Retrait de la combinaison et gestion de l'équipement après session
L'épreuve n’est pas finie : après la session vient le déshabillage express. Les fausses manœuvres les plus fréquentes endommagent le néoprène et font perdre du temps. En triathlon, la T1 se gagne dans les détails : un enfilage maîtrisé et un retrait fluide vous évitent de subir le chrono. Tirez la combinaison jusqu’à la taille en déroulant le haut comme une banane. Si ça coince aux talons, utilisez vos pouces à l’intérieur de la combinaison pour pousser.
Un entretien régulier protège la souplesse, le revêtement de surface et les collages, tout en limitant les odeurs. Rincez abondamment à l’eau froide, puis égouttez et séchez à l’ombre, à l’envers. Selon la température et le taux d’humidité, comptez entre 12 et 24 heures pour un séchage complet. Non, il ne faut jamais laver une combinaison néoprène en machine. Le tambour, les détergents et la chaleur abîment la matière et les coutures. Rincez votre combinaison après chaque séance, laissez-la sécher complètement et rangez-la dans un endroit sec. En moyenne, une combinaison de triathlon dure entre 3 et 5 saisons selon la fréquence d’utilisation, les conditions d’eau et la qualité du néoprène.

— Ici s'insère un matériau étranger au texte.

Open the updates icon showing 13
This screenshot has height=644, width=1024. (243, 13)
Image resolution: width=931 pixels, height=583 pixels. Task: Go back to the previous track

Pour une micro-déchirure, nettoyez et séchez la zone, appliquez une colle néoprène pour combinaison, maintenez les bords en contact et laissez polymériser le temps indiqué par le fabricant. Avec ces trucs et astuces pour enfiler sa combinaison et y intégrer votre GPS, vous devriez pouvoir éviter la séance de lutte libre avant chaque mise à l’eau. Rappelez-vous : un enfilage soigné = une session réussie.